**Collected data:**
************
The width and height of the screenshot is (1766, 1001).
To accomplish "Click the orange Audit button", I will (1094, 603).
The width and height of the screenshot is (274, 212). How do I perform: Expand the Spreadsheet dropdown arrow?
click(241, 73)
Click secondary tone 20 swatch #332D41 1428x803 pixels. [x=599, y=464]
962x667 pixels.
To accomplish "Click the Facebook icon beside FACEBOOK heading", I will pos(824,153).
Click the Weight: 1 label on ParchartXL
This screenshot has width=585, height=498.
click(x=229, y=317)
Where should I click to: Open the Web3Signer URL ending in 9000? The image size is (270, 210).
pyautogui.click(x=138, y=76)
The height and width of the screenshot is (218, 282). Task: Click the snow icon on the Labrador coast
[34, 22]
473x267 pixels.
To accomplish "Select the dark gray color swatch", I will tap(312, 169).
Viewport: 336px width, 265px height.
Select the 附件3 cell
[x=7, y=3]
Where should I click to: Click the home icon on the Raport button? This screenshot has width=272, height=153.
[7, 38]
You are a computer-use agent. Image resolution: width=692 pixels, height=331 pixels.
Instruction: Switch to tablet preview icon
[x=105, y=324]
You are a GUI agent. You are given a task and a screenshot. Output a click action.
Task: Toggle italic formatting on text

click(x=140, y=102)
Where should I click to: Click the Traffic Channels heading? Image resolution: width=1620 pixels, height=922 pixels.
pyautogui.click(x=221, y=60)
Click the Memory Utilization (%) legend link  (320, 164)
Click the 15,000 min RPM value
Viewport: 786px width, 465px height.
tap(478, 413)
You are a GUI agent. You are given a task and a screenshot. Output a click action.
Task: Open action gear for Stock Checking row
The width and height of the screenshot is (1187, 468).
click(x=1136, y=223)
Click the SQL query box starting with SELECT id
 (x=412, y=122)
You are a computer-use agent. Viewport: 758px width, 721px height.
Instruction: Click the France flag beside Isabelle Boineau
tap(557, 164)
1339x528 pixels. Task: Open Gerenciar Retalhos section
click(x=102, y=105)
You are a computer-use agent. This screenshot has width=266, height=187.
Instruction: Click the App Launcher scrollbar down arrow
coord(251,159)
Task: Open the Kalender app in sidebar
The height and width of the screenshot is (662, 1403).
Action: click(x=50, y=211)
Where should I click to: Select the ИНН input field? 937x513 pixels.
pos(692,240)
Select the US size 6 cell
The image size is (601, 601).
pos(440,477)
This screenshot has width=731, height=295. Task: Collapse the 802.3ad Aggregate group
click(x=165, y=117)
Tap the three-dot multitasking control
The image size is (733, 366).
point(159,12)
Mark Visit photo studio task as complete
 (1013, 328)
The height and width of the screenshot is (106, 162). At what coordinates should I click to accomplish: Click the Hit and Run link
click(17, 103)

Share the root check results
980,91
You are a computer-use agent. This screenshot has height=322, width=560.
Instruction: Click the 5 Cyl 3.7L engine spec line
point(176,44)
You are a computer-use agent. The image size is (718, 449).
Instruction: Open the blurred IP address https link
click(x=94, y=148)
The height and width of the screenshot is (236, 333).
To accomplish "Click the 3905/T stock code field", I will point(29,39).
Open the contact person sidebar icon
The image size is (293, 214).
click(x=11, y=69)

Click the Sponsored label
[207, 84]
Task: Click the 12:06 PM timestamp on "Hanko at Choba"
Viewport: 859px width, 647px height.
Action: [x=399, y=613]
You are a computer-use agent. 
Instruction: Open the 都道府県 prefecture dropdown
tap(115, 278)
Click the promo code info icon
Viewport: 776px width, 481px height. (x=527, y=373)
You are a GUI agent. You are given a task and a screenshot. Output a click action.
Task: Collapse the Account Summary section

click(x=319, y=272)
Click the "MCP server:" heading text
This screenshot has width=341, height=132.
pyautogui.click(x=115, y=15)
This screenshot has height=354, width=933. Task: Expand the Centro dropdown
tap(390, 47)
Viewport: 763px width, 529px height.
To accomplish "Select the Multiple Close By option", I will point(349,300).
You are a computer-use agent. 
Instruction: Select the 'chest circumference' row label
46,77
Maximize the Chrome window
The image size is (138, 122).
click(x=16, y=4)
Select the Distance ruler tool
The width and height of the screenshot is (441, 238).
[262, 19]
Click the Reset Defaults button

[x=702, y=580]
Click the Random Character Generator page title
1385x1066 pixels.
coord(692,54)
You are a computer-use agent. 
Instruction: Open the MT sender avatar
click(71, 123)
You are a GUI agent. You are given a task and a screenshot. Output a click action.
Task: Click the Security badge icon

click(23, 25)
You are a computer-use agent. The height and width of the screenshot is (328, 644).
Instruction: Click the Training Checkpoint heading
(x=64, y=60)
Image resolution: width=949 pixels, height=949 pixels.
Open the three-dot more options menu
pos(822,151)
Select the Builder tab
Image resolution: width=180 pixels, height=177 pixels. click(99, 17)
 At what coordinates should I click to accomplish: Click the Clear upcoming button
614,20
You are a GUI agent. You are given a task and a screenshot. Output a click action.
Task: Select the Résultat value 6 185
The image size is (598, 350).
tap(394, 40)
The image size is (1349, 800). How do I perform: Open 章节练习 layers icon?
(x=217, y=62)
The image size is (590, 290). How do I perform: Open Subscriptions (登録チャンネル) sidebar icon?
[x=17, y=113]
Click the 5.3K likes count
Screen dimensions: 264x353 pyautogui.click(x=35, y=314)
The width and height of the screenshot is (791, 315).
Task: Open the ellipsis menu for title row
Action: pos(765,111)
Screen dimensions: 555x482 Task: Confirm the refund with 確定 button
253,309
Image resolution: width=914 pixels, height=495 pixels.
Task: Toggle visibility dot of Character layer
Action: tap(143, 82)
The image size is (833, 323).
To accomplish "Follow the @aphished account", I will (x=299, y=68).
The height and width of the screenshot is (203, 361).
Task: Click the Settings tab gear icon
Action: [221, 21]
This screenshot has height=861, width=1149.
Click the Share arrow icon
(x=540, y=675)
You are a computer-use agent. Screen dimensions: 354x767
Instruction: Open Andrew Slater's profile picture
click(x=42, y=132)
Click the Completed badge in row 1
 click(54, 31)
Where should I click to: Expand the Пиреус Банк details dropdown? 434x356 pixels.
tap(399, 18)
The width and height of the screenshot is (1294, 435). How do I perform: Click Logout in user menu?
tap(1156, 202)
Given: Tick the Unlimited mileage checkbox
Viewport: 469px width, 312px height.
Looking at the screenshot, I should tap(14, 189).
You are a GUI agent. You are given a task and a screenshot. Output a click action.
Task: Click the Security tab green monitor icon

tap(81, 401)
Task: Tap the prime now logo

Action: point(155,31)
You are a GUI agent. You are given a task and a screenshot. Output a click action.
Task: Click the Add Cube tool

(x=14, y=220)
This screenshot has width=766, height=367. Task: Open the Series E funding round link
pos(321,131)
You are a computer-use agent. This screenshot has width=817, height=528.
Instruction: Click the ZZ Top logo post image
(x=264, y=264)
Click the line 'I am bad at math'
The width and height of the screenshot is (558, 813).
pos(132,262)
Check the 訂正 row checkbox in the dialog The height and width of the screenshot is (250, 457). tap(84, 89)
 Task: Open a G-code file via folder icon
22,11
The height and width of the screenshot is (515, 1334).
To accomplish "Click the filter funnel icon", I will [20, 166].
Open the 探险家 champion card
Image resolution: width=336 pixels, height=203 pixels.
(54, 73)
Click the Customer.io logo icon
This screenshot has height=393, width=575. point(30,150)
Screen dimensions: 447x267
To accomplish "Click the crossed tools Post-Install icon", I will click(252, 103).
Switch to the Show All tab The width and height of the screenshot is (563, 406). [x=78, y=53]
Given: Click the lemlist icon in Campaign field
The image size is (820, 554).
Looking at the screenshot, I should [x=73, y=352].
************
**Exercise description:**
The answer should be the complete set of records, printed exactly.

**Solution for this exercise:**
The width and height of the screenshot is (1766, 1001).
To accomplish "Click the orange Audit button", I will (1094, 603).
The width and height of the screenshot is (274, 212). How do I perform: Expand the Spreadsheet dropdown arrow?
click(241, 73)
Click secondary tone 20 swatch #332D41 1428x803 pixels. [x=599, y=464]
962x667 pixels.
To accomplish "Click the Facebook icon beside FACEBOOK heading", I will pos(824,153).
Click the Weight: 1 label on ParchartXL
This screenshot has width=585, height=498.
click(x=229, y=317)
Where should I click to: Open the Web3Signer URL ending in 9000? The image size is (270, 210).
pyautogui.click(x=138, y=76)
The height and width of the screenshot is (218, 282). Task: Click the snow icon on the Labrador coast
[34, 22]
473x267 pixels.
To accomplish "Select the dark gray color swatch", I will tap(312, 169).
Viewport: 336px width, 265px height.
Select the 附件3 cell
[x=7, y=3]
Where should I click to: Click the home icon on the Raport button? This screenshot has width=272, height=153.
[7, 38]
You are a computer-use agent. Image resolution: width=692 pixels, height=331 pixels.
Instruction: Switch to tablet preview icon
[x=105, y=324]
You are a GUI agent. You are given a task and a screenshot. Output a click action.
Task: Toggle italic formatting on text

click(x=140, y=102)
Where should I click to: Click the Traffic Channels heading? Image resolution: width=1620 pixels, height=922 pixels.
pyautogui.click(x=221, y=60)
Click the Memory Utilization (%) legend link  (320, 164)
Click the 15,000 min RPM value
Viewport: 786px width, 465px height.
tap(478, 413)
You are a GUI agent. You are given a task and a screenshot. Output a click action.
Task: Open action gear for Stock Checking row
The width and height of the screenshot is (1187, 468).
click(x=1136, y=223)
Click the SQL query box starting with SELECT id
 (x=412, y=122)
You are a computer-use agent. Viewport: 758px width, 721px height.
Instruction: Click the France flag beside Isabelle Boineau
tap(557, 164)
1339x528 pixels. Task: Open Gerenciar Retalhos section
click(x=102, y=105)
You are a computer-use agent. This screenshot has width=266, height=187.
Instruction: Click the App Launcher scrollbar down arrow
coord(251,159)
Task: Open the Kalender app in sidebar
The height and width of the screenshot is (662, 1403).
Action: click(x=50, y=211)
Where should I click to: Select the ИНН input field? 937x513 pixels.
pos(692,240)
Select the US size 6 cell
The image size is (601, 601).
pos(440,477)
This screenshot has width=731, height=295. Task: Collapse the 802.3ad Aggregate group
click(x=165, y=117)
Tap the three-dot multitasking control
The image size is (733, 366).
point(159,12)
Mark Visit photo studio task as complete
 (1013, 328)
The height and width of the screenshot is (106, 162). At what coordinates should I click to accomplish: Click the Hit and Run link
click(17, 103)

Share the root check results
980,91
You are a computer-use agent. This screenshot has height=322, width=560.
Instruction: Click the 5 Cyl 3.7L engine spec line
point(176,44)
You are a computer-use agent. The image size is (718, 449).
Instruction: Open the blurred IP address https link
click(x=94, y=148)
The height and width of the screenshot is (236, 333).
To accomplish "Click the 3905/T stock code field", I will point(29,39).
Open the contact person sidebar icon
The image size is (293, 214).
click(x=11, y=69)

Click the Sponsored label
[207, 84]
Task: Click the 12:06 PM timestamp on "Hanko at Choba"
Viewport: 859px width, 647px height.
Action: [x=399, y=613]
You are a computer-use agent. 
Instruction: Open the 都道府県 prefecture dropdown
tap(115, 278)
Click the promo code info icon
Viewport: 776px width, 481px height. (x=527, y=373)
You are a GUI agent. You are given a task and a screenshot. Output a click action.
Task: Collapse the Account Summary section

click(x=319, y=272)
Click the "MCP server:" heading text
This screenshot has width=341, height=132.
pyautogui.click(x=115, y=15)
This screenshot has height=354, width=933. Task: Expand the Centro dropdown
tap(390, 47)
Viewport: 763px width, 529px height.
To accomplish "Select the Multiple Close By option", I will point(349,300).
You are a computer-use agent. 
Instruction: Select the 'chest circumference' row label
46,77
Maximize the Chrome window
The image size is (138, 122).
click(x=16, y=4)
Select the Distance ruler tool
The width and height of the screenshot is (441, 238).
[262, 19]
Click the Reset Defaults button

[x=702, y=580]
Click the Random Character Generator page title
1385x1066 pixels.
coord(692,54)
You are a computer-use agent. 
Instruction: Open the MT sender avatar
click(71, 123)
You are a GUI agent. You are given a task and a screenshot. Output a click action.
Task: Click the Security badge icon

click(23, 25)
You are a computer-use agent. The height and width of the screenshot is (328, 644).
Instruction: Click the Training Checkpoint heading
(x=64, y=60)
Image resolution: width=949 pixels, height=949 pixels.
Open the three-dot more options menu
pos(822,151)
Select the Builder tab
Image resolution: width=180 pixels, height=177 pixels. click(99, 17)
 At what coordinates should I click to accomplish: Click the Clear upcoming button
614,20
You are a GUI agent. You are given a task and a screenshot. Output a click action.
Task: Select the Résultat value 6 185
The image size is (598, 350).
tap(394, 40)
The image size is (1349, 800). How do I perform: Open 章节练习 layers icon?
(x=217, y=62)
The image size is (590, 290). How do I perform: Open Subscriptions (登録チャンネル) sidebar icon?
[x=17, y=113]
Click the 5.3K likes count
Screen dimensions: 264x353 pyautogui.click(x=35, y=314)
The width and height of the screenshot is (791, 315).
Task: Open the ellipsis menu for title row
Action: pos(765,111)
Screen dimensions: 555x482 Task: Confirm the refund with 確定 button
253,309
Image resolution: width=914 pixels, height=495 pixels.
Task: Toggle visibility dot of Character layer
Action: tap(143, 82)
The image size is (833, 323).
To accomplish "Follow the @aphished account", I will (x=299, y=68).
The height and width of the screenshot is (203, 361).
Task: Click the Settings tab gear icon
Action: [221, 21]
This screenshot has height=861, width=1149.
Click the Share arrow icon
(x=540, y=675)
You are a computer-use agent. Screen dimensions: 354x767
Instruction: Open Andrew Slater's profile picture
click(x=42, y=132)
Click the Completed badge in row 1
 click(54, 31)
Where should I click to: Expand the Пиреус Банк details dropdown? 434x356 pixels.
tap(399, 18)
The width and height of the screenshot is (1294, 435). How do I perform: Click Logout in user menu?
tap(1156, 202)
Given: Tick the Unlimited mileage checkbox
Viewport: 469px width, 312px height.
Looking at the screenshot, I should tap(14, 189).
You are a GUI agent. You are given a task and a screenshot. Output a click action.
Task: Click the Security tab green monitor icon

tap(81, 401)
Task: Tap the prime now logo

Action: point(155,31)
You are a GUI agent. You are given a task and a screenshot. Output a click action.
Task: Click the Add Cube tool

(x=14, y=220)
This screenshot has width=766, height=367. Task: Open the Series E funding round link
pos(321,131)
You are a computer-use agent. This screenshot has width=817, height=528.
Instruction: Click the ZZ Top logo post image
(x=264, y=264)
Click the line 'I am bad at math'
The width and height of the screenshot is (558, 813).
pos(132,262)
Check the 訂正 row checkbox in the dialog The height and width of the screenshot is (250, 457). tap(84, 89)
 Task: Open a G-code file via folder icon
22,11
The height and width of the screenshot is (515, 1334).
To accomplish "Click the filter funnel icon", I will [20, 166].
Open the 探险家 champion card
Image resolution: width=336 pixels, height=203 pixels.
(54, 73)
Click the Customer.io logo icon
This screenshot has height=393, width=575. point(30,150)
Screen dimensions: 447x267
To accomplish "Click the crossed tools Post-Install icon", I will click(252, 103).
Switch to the Show All tab The width and height of the screenshot is (563, 406). [x=78, y=53]
Given: Click the lemlist icon in Campaign field
The image size is (820, 554).
Looking at the screenshot, I should [x=73, y=352].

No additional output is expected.